Family and Medical Insurance Leave (FAMILY) Act Would Strengthen New Hampshire Workers’ Economic Security
WASHINGTON, DC — Congresswoman Carol Shea-Porter (NH-01) and Congresswoman Annie Kuster (NH-02) joined 112 of their colleagues today to reintroduced the Family and Medical Insurance Leave (FAMILY) Act, a bill to create a national paid family and medical leave insurance program and ensure that American workers no longer have to choose between a paycheck and caring for a family member.
“The United States is the only industrialized nation in the world that still doesn’t guarantee working parents paid time off to care for their newborns,” said Shea-Porter. “I call on Speaker Ryan to allow a vote on the FAMILY Act, because New Hampshire workers shouldn’t have to choose between their family’s health and economic security.”
“No new parent should have to choose between providing for their family and spending important time caring for and fostering the development of a newborn,” said Congresswoman Kuster. “Similarly, no one should lose their livelihood because they need to care for an ill family member. It’s just not right. We must enact policies that support hardworking families in New Hampshire and around the country with commonsense paid family leave policies. It’s good for families and businesses that will benefit from higher worker retention and less turnover.”
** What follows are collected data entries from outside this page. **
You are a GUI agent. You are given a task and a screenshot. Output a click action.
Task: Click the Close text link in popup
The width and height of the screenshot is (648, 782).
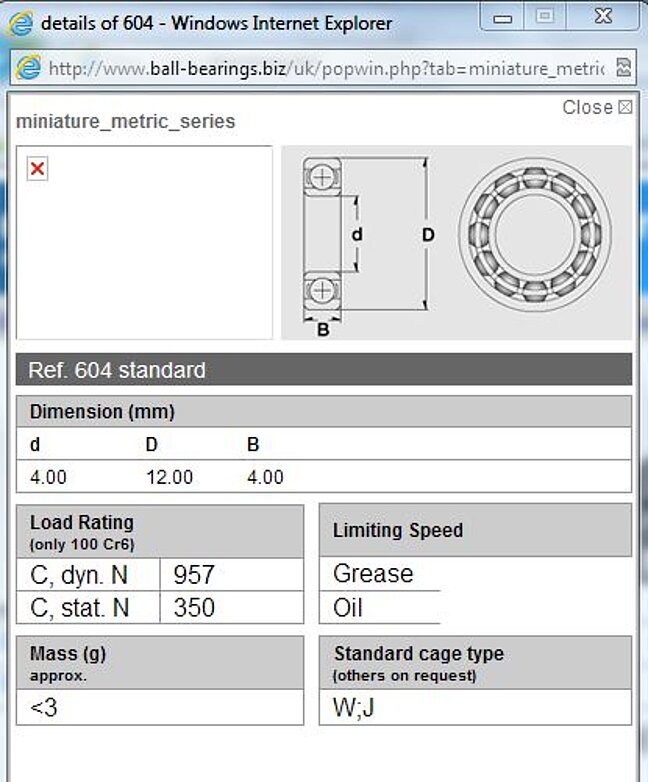click(x=587, y=107)
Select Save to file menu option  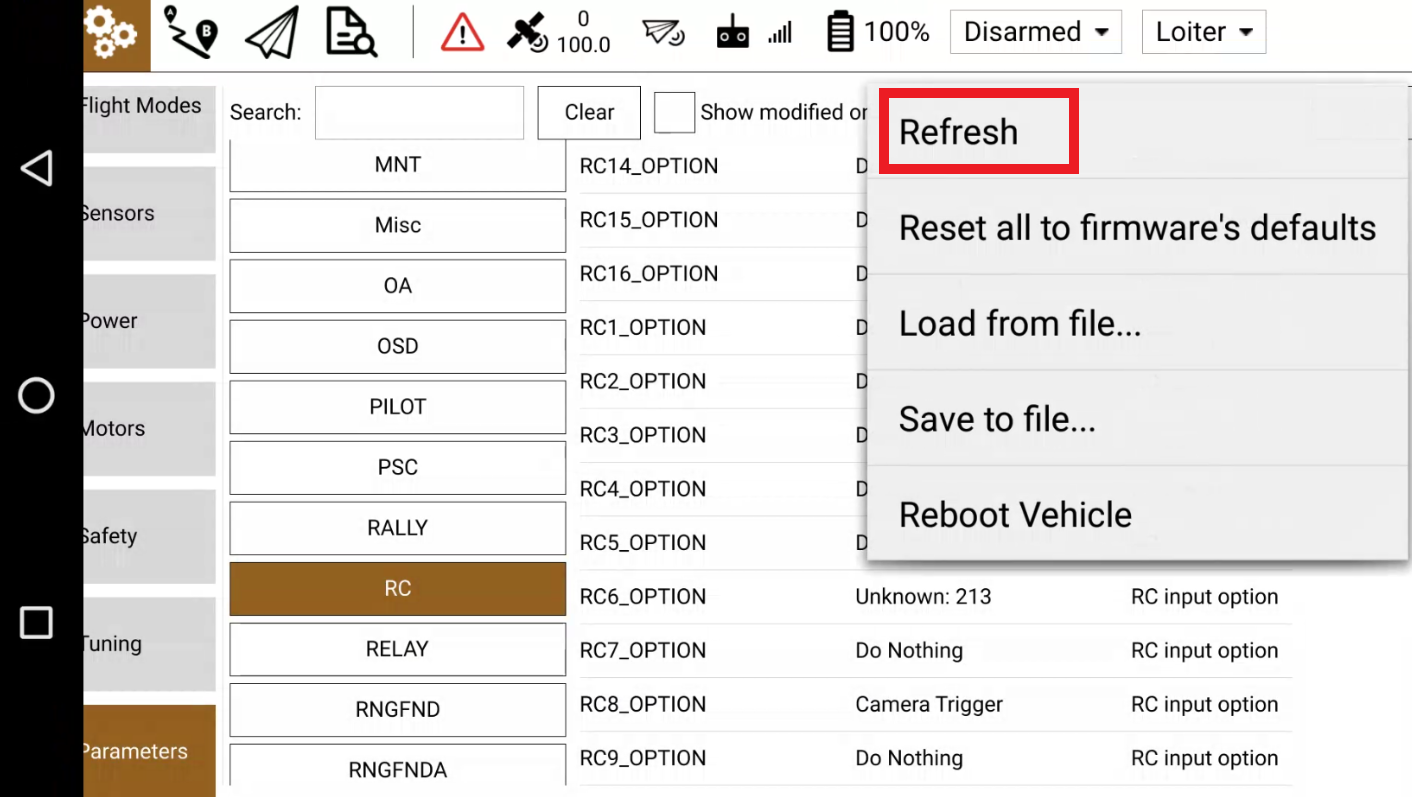click(x=997, y=419)
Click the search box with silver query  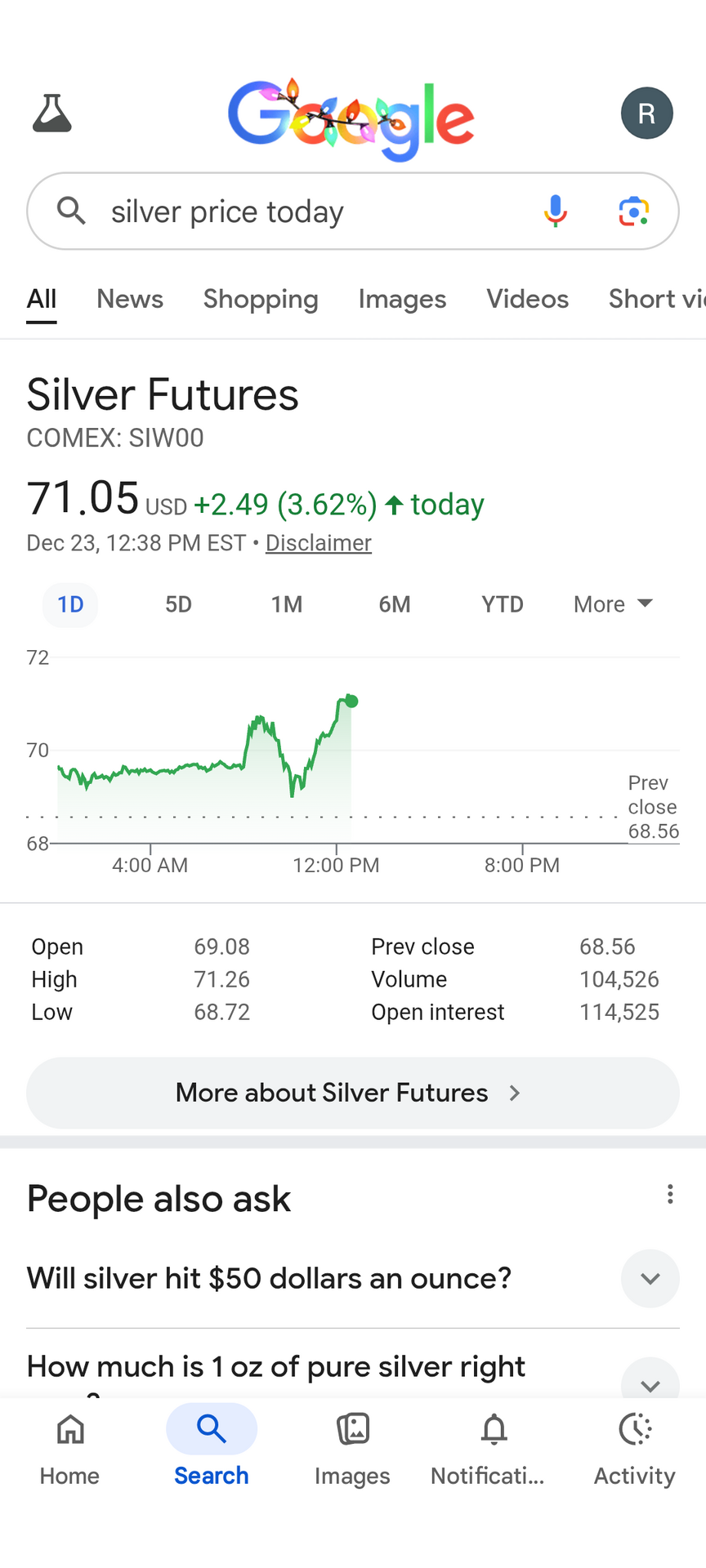tap(311, 212)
A recent University of New Hampshire study found that, “About one-third of New Hampshire workers have jobs without extended paid leave to tend to their own illness; about half lack access to parental leave; and two-thirds lack access to paid leave to care for an ill family member.”
Last week, Shea-Porter introduced another bill to support New Hampshire’s working families, the Child Tax Credit Improvement Act, which would boost the tax break’s value and ensure it keeps up with the costs working parents face, including the quickly-rising cost of childcare.
Shea-Porter previously co-introduced the FAMILY Act in 2013, but despite broad support for paid family leave, House Republicans never called a vote on the bill.